Is Adobe Flash finally being put out to pasture?
You’re likely very familiar with Adobe Flash. Or at the very least, you’re used to seeing a window like this pop-up every once in a while as you browse the internet for cat videos and whatnot.
Flash has been around for a while. Back in the 90’s as the internet was getting to be kind of a big deal, the software was acquired from a company called FutureWave Software by a graphics, multimedia and web development software company named Macromedia (that’s a throwback); it went from being named FutureSplash to being called Macromedia Flash. Adobe took over Flash in 2005 when it acquired Macromedia. Flash in all of its forms has been a platform for creating things like vector-based graphics and animations – it’s likely behind many of the mobile games on your smartphone or tablet! You may be more aware of how Flash is used to stream audio and video while on the web courtesy of the Adobe Flash Player.

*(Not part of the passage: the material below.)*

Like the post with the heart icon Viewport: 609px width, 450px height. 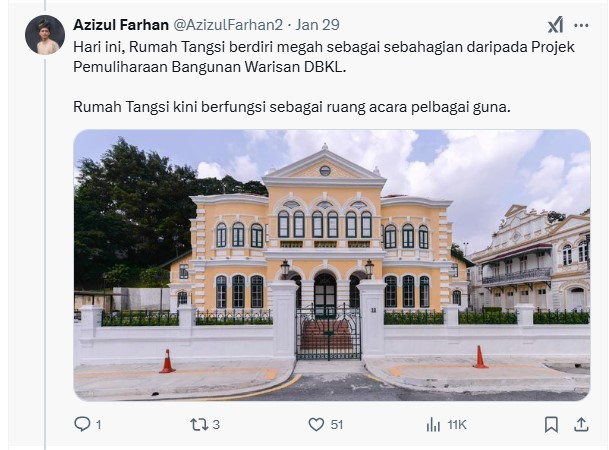(316, 424)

In the 2000’s, it was easy to find Flash-based games, advertisements, and other interactive media all over the internet that required one to have Flash Player installed in order to make use of it. As we near 2016, it seems we’re even closer to a time when we may officially say good-bye to the platform. For one thing, more and more websites are turning to HTML5 technology as the primary format for their applications. HTML5 includes a number of features that are designed to make including and handling multimedia and graphical content on the web much easier, making an old-school plugin like Flash Player a little obsolete. Additionally, you may have noticed that interacting with Flash-based content on the web while using a mobile device is not exactly a thing (Adobe has been working to make Flash more HTML5 compatible, admittedly). The platform has also had its share of security and vulnerability issues over the years.
So what does the future hold for Flash? For the moment, just a name change apparently. Adobe announced earlier this week that Animate CC (previously Flash Professional CC) will be “Adobe’s premier web animation tool for developing HTML5 content while continuing to support the creation of Flash content”. Adobe Animate CC will be out in early 2016, along with a new HTML5 player for desktop browsers. While Adobe does seem to acknowledge that HTML5 will be the “web platform of the future across all devices”, the company doesn’t seem quite ready to put Flash to bed.
In the meantime, we’ll just make sure we continue to provide you with content you can view across all of your devices – we’d be doing our motto a disservice otherwise!